Per quanto riguarda l’appello incidentale, la CdA ha accolto le doglianze di Brennercom in punto di quantificazione del danno per errata individuazione del grado di sostituibilità tra i servizi di telefonia fisso-mobile di Telecom e quelli di Brennercom. In particolare, la CdA ha rilevato che il mercato rilevante in cui operava Brennercom era un mercato oligopolistico in cui erano attivi almeno quattro concorrenti, ed in cui il grado di sostituibilità dei prodotti era da ritenersi molto elevato. Su tali considerazioni, la CdA ha ritenuto di far proprie le conclusioni del CTU e rideterminare in aumento l’entità del danno in circa € 516.000, proprio in considerazione della sostituibilità molto elevata dei prodotti forniti dalle parti.
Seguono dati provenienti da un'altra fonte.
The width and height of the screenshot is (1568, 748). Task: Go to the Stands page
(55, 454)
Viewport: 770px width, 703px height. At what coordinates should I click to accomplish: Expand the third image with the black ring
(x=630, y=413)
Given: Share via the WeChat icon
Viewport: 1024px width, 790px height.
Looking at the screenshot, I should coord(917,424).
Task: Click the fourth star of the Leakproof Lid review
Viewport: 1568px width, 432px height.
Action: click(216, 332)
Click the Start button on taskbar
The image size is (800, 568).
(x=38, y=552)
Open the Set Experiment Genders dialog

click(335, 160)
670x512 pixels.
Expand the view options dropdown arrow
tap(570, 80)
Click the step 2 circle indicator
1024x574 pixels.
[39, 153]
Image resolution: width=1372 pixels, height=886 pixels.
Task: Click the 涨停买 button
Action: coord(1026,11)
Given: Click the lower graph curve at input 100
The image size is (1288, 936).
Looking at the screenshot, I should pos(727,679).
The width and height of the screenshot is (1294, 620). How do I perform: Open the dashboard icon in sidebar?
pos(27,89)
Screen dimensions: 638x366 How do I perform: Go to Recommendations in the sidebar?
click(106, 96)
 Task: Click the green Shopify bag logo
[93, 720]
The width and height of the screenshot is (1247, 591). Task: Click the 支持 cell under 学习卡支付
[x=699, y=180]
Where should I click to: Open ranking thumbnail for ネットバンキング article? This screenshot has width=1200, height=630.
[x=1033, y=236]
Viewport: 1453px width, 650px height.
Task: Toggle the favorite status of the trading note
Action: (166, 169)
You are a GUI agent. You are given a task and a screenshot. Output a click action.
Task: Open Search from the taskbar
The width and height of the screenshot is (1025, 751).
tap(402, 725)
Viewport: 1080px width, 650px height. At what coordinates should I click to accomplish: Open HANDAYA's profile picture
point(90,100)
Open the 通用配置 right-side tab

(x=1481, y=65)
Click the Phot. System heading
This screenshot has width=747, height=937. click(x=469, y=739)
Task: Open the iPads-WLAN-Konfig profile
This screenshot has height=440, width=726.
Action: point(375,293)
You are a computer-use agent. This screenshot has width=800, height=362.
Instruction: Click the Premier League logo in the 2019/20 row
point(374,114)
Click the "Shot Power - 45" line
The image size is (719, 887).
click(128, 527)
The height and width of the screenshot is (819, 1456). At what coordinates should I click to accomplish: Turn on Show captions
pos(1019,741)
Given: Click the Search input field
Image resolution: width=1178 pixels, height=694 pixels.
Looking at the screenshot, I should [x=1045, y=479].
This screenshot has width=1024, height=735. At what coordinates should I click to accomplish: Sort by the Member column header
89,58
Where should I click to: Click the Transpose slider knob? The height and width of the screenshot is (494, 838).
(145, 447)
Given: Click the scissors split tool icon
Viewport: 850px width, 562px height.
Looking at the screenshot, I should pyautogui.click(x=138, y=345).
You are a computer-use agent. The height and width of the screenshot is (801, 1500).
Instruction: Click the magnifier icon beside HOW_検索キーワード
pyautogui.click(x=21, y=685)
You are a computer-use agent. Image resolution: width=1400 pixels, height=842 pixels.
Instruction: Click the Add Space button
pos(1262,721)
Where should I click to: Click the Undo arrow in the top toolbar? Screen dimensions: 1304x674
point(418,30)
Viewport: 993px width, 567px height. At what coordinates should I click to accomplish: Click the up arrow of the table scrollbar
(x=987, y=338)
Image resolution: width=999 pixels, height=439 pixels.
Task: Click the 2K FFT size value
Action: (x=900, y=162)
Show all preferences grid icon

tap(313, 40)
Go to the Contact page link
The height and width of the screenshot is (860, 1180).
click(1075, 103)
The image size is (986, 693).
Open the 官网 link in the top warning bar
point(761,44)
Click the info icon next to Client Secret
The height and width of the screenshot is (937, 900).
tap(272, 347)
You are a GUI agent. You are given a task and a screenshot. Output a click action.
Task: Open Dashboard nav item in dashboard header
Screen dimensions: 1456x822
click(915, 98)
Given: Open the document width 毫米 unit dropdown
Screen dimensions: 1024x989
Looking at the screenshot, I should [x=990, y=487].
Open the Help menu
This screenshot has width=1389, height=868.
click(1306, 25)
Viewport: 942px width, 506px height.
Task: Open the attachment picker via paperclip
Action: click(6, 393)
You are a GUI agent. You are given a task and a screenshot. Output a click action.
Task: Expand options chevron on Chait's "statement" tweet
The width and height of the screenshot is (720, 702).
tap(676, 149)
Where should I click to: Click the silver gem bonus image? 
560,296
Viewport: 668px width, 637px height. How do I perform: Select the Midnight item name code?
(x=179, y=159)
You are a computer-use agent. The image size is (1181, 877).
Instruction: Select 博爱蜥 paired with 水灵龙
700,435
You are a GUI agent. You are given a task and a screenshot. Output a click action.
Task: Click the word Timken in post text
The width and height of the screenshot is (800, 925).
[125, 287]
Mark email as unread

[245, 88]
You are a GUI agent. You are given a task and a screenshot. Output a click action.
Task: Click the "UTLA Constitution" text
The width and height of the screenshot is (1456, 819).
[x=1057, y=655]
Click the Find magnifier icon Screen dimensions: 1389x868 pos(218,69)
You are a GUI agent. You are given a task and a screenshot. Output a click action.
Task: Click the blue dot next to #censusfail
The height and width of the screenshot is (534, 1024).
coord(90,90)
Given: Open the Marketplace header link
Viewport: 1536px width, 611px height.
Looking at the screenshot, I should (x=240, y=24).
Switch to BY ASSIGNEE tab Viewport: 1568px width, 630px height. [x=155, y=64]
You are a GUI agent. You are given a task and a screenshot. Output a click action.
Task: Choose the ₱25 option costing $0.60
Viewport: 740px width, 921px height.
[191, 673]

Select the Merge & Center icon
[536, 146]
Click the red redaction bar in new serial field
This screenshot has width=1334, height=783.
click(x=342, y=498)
La sentenza in commento, pur non sempre convincente nell’inquadramento che propone delle pratiche contestate e nella motivazione che l’ha condotta a confermare l’analisi svolta dal CTU, fornisce tuttavia un indice interessante del grado di affidamento fatto dalle Corti civili sulle risultanze dei CTU nelle dispute antitrust. I due aspetti cruciali che si confermano essere il vero campo di battaglia su cui le imprese convenute dovranno presumibilmente concentrare le proprie difese sono il nesso di causalità ed i criteri per la quantificazione del danno. Non resta che vedere se la Cassazione, che presumibilmente dovrà emettere il verdetto finale sulla vicenda, avrà modo di gettare ulteriore luce su tali delicati aspetti.